According to the account Man Ray provided for the Museum of Modern Art, it was only after he had painted the dancer's "shadows" that he decided to include the form of the dancer herself. Thus, at the top of the composition he painted a sharp, almost crystalline form comprised of three separate dancers, joined in a single point at the waist, making it clear that these three translucent, superimposed forms were meant to represent multiple readings of the same figure. From this single point emanate three lines that connect the dancer to her "shadows" below. (The ends of three more lines, or ropes, as they might have been envisioned, are held in the dancers' hands.) With these connecting cords established, the dancer literally accompanies her shadows - in the fashion of an individual accompanying his or her dog on a leash, a visual image that may have provided the artist with a suggestion for the lengthy, narrative title that he boldly inscribed across the base of the painting: "I gave the picture an almost literal," he said, "if not literary title!"[28]

Much has been made of the similarities between this painting and the Large Glass (fig. 157), particularly the lower portion of Duchamp's work, where the Nine Malic Moulds, or "Bachelors," are portrayed. There are indeed formal similarities in the positioning of various elements; the ropes descending from the dancer do mimic the so-called capillary tubes that radiate from the Bachelors in the Large Glass. And the placement of the female element in the uppermost extreme of Man Ray's painting does resemble the general layout of Duchamp's masterpiece, where the Bride and related apparatus are confined to the upper panel. Authors have even recognized the similarities between the titles of the two works, noting that Man Ray inscribed his directly on the surface of the painting, just as Duchamp had done on several occasions, particularly his famous Nude Descending a Staircase, as well as both versions of the Chocolate Grinder.

More than the similarities between these two works, however, their differences reveal the formal meaning and importance of Man Ray's painting. Unlike Duchamp, Man Ray was not concerned with recording his subject in an accurate, perspectivally correct fashion. Even the rope dancer is rendered as a transparent being, portrayed in flat, multiple images against the surface of the painting, with only a white aura to help distinguish her from the planar background whose coloration she shares. Moreover, Man Ray might have reasoned that if Duchamp were right and four-dimensional figures did cast three-dimensional shadows, then by extension, when it came to painting on an opaque surface (rather than on the surface of glass), a three-dimensional object (the actual rope dancer) would naturally cast a two-dimensional shadow. And that is exactly what he portrayed.

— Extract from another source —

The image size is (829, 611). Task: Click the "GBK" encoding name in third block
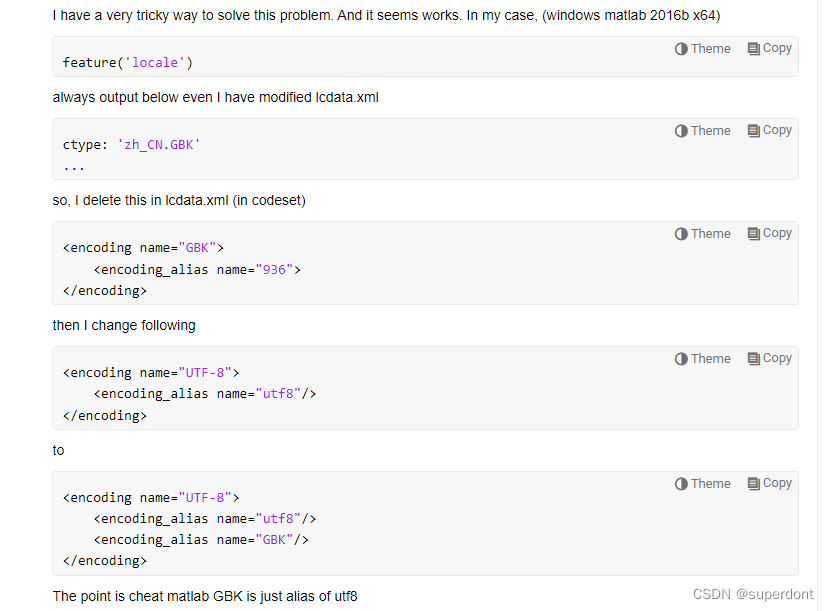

Since the shadows of the rope dancer were derived from abstract, irregularly cut shapes of scrap paper, Man Ray's painting can be considered to represent an illusion of flatness - a pseudo-collage, or what at least one author described as a trompe l'oeil rendition of collage. [29] In other words, rather than follow the customary procedure of Synthetic Cubism - whereby the artist creates an image that, once finished, resembles the general appearance of a collage or assemblage - Man Ray followed the procedure in essentially the reverse order, using an actual collage to determine the final configuration of his painted image. By directly translating the collage medium in paint, he produced - perhaps unwittingly - one of the most extreme expressions that can be imaged in the art of two dimensions. As in the works of Jasper Johns, who, some fifty years later, would select subjects to paint that were by their very nature inherently flat, the prominent shapes in Man Ray's painting were derived from the design of an object that was by its very nature virtually without volume or mass: a flat, pasted paper collage.

Man Ray's experimentation with the spectrum-colored papers that were used in the making of The Rope Dancer provided not only the inspiration but also the modus operandi for an entire series of collages from this period (fig. 162), each of which was supposed to serve as a preparatory study for a larger work in oil (although only one actually did: fig. 166). The series consisted of ten separate collages, the individual panels of which were prepared from carefully cut pieces of colored construction paper pasted onto the surface of white cardboard. For their first installation, at the Daniel Gallery in 1919, each collage was separately framed and hinged onto a revolving support, so that the entire ensemble could be spun around like a revolving door - hence the title Man Ray gave to the entire series: The Revolving Doors.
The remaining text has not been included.